La polémica y las malas relaciones han escalado ahora a la agencia de la ONU que trabaja en Palestina. Israel ha recabado informes en los que asegura que empleados sin determinar de la UNWRA colaboraron “directa o indirectamente” en el atentado del 7 de octubre y ha acusado al organismo de complicidad con Hamás. La labor de esa institución, de unos 30.000 empleados, es también la que ha permitido alfabetizar, repartir comida y suministros y desde octubre acoger en escuelas y hospitales a los cientos de miles de gazatíes que intentan que no les maten. Es la agencia que ayuda donde ya no queda nadie más que Médicos Sin Fronteras, la Media Luna Roja y periodistas que van siendo abatidos todas las semanas. Ahora que no es posible vivir allí, empieza a tambalearse el pequeño grifo que había quedado para sobrevivir.
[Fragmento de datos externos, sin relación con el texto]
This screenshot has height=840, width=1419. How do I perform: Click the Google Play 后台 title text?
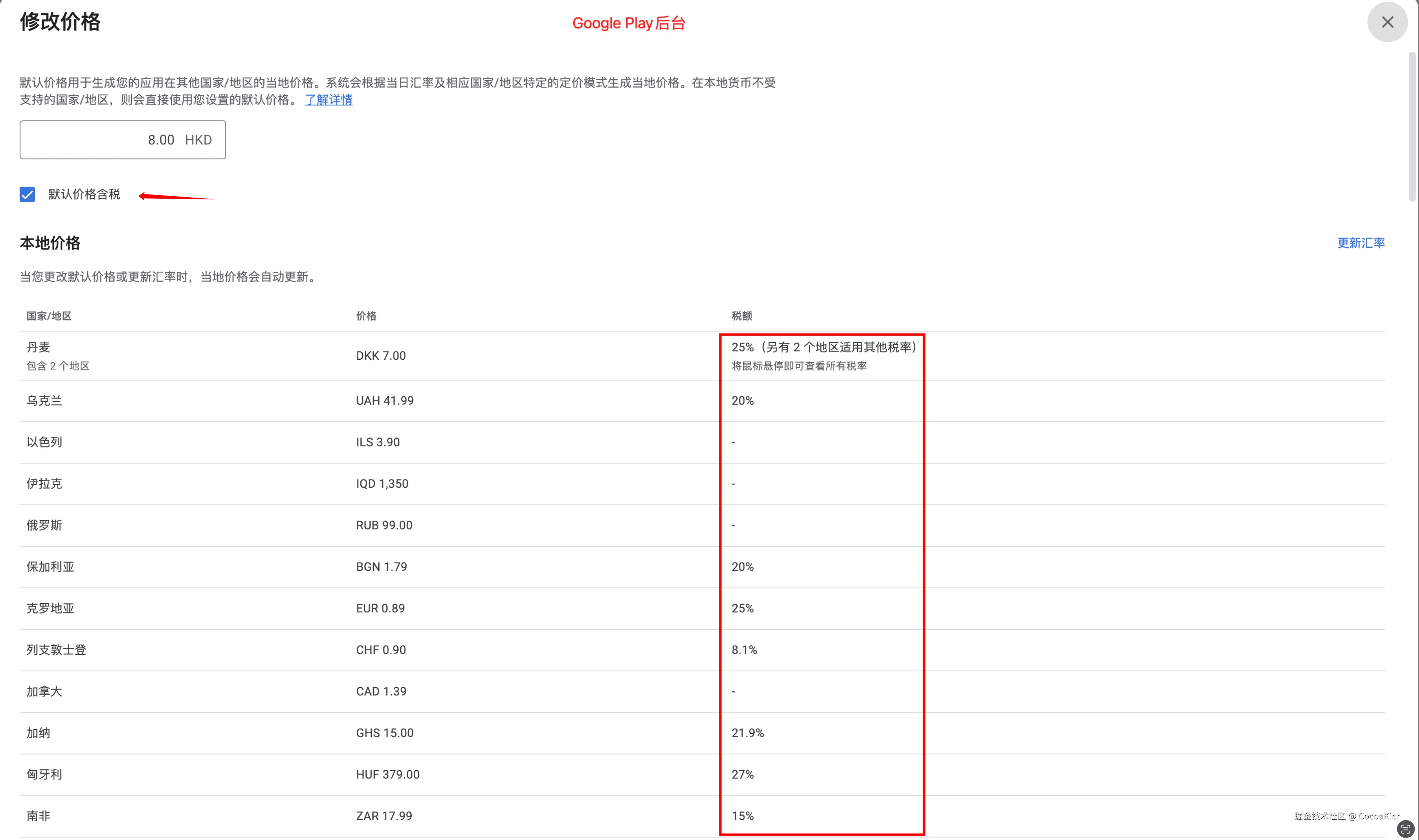click(629, 23)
La retirada de fondos de ayuda a UNRWA por parte de una decena de países -entre ellos EEUU, que durante el gobierno de Trump también cortó relaciones por desconfianza y malas relaciones con la agencia– es una vez más la estrategia de la parte por el todo: aniquilar a Hamás estrangulando la vida de personas que no tienen relación con Hamás. Aniquilar a Hamás aunque eso disipe la esperanza de un alto el fuego que permita a los rehenes volver a sus casas. Aniquilar a Hamás aunque eso suponga aniquilar la solidaridad con la población civil atrapada en la ratonera de la franja. Si se acaba con todo, se acaba inevitablemente con Hamás y sus seguidores.
Acabar con la operativa de la agencia de Naciones Unidas allí por retirada de fondos y castigar al organismo y sus beneficiarios por la presunta corrupción de unos cuantos condena aún más a la muerte a centenares de personas todos los días. El Gobierno de Netanyahu debería saber mejor que nadie cómo de difícil puede ser a veces vigilar la corrupción o frenar fallos y negligencias. Si la ONU falló al controlar a su personal, eso justificaría una investigación o una dimisión, pero no dejar sin asistencia a miles de personas.
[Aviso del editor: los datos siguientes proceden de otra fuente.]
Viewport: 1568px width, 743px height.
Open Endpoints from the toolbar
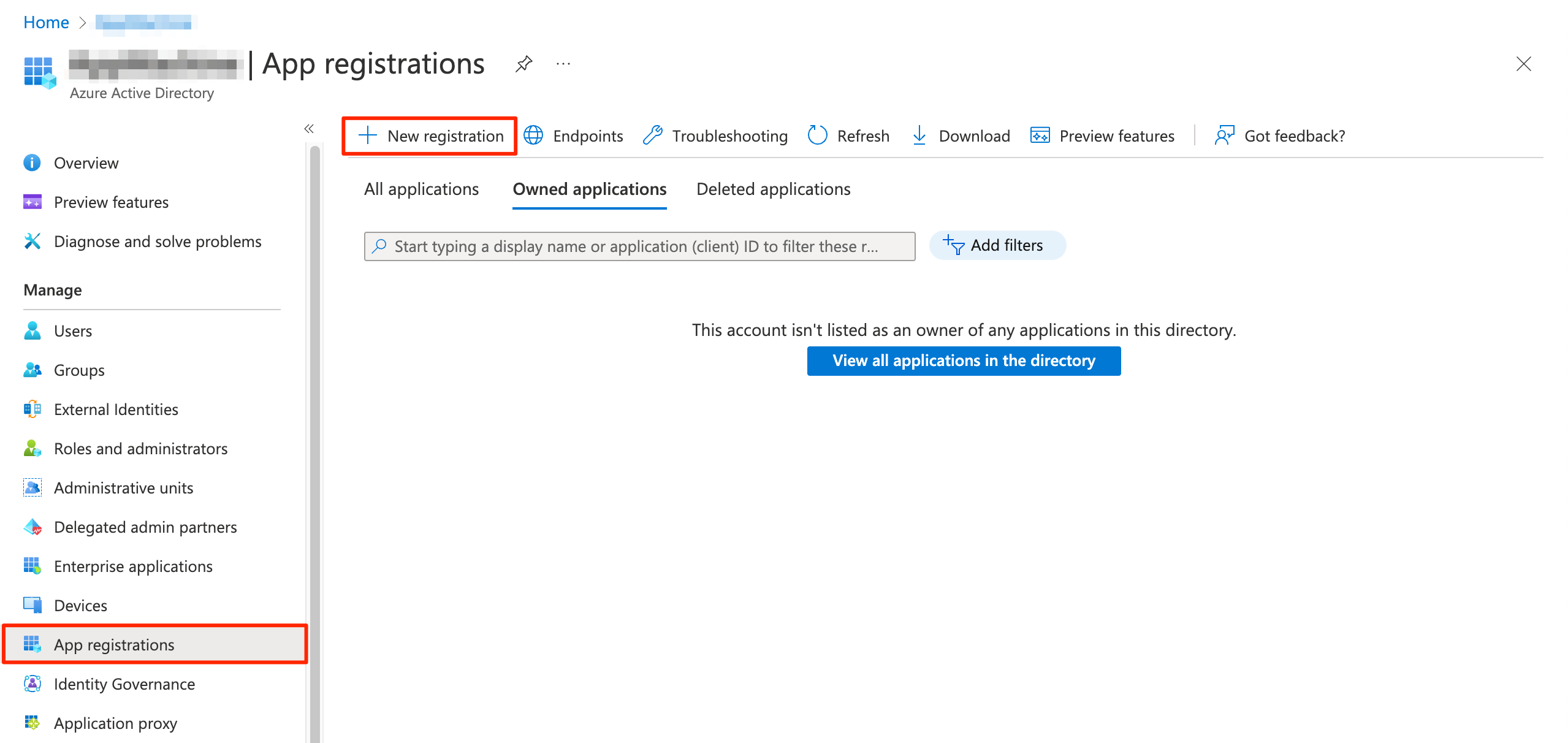[x=574, y=136]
Como dijo Borrell, “un horror no puede justificar otro horror”. Habrá que hacer una necesaria investigación sobre la participación de esos empleados en la salvajada cometida contra civiles israelíes si se produjo. Pero mientras, habrá que seguir repartiendo medicamentos o comida. Ahogar la vida, poco a poco, mutilar familias, destrozar viviendas, oficinas y universidades y ahora secar cualquier esperanza es un ejercicio de crueldad que no solo no ahoga a Hamás, sino que abona el odio para un futuro aún peor.